Begin at the line containing "Task: Open the 首页 home icon" in the entries below and end at the line containing "800x511 pixels."; transcribe that range exactly and nothing outside it.

Supplied records:
== Segment start ==

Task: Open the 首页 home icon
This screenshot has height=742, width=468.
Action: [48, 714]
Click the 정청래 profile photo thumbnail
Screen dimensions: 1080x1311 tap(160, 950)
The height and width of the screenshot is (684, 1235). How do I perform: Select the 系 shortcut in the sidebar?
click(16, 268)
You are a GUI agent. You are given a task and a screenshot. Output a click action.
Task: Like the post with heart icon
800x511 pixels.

== Segment end ==
== Segment start ==

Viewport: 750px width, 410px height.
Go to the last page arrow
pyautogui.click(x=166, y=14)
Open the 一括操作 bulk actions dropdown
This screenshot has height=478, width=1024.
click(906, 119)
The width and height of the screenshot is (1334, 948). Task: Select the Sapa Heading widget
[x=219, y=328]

== Segment end ==
== Segment start ==

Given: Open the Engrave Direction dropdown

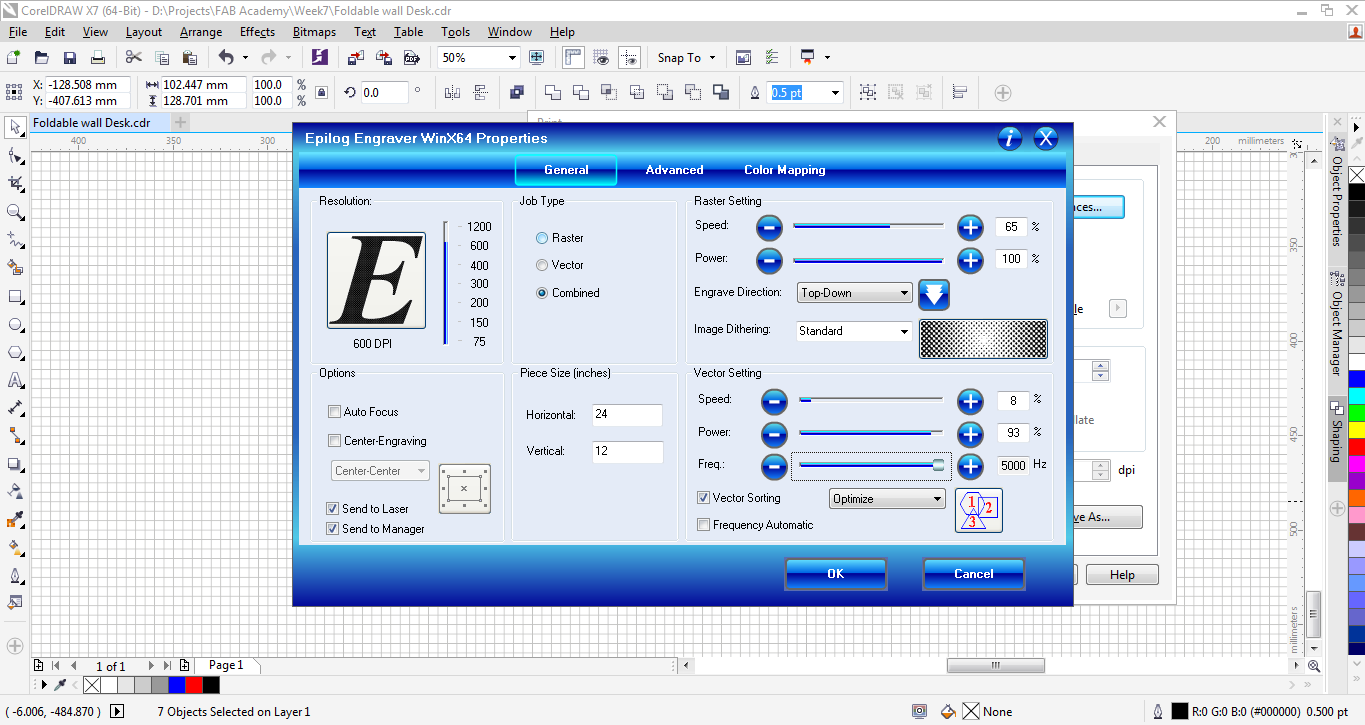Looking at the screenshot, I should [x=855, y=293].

== Segment end ==

Task response:
Task: Open the 首页 home icon
This screenshot has height=742, width=468.
Action: [48, 714]
Click the 정청래 profile photo thumbnail
Screen dimensions: 1080x1311 tap(160, 950)
The height and width of the screenshot is (684, 1235). How do I perform: Select the 系 shortcut in the sidebar?
click(16, 268)
You are a GUI agent. You are given a task and a screenshot. Output a click action.
Task: Like the post with heart icon
800x511 pixels.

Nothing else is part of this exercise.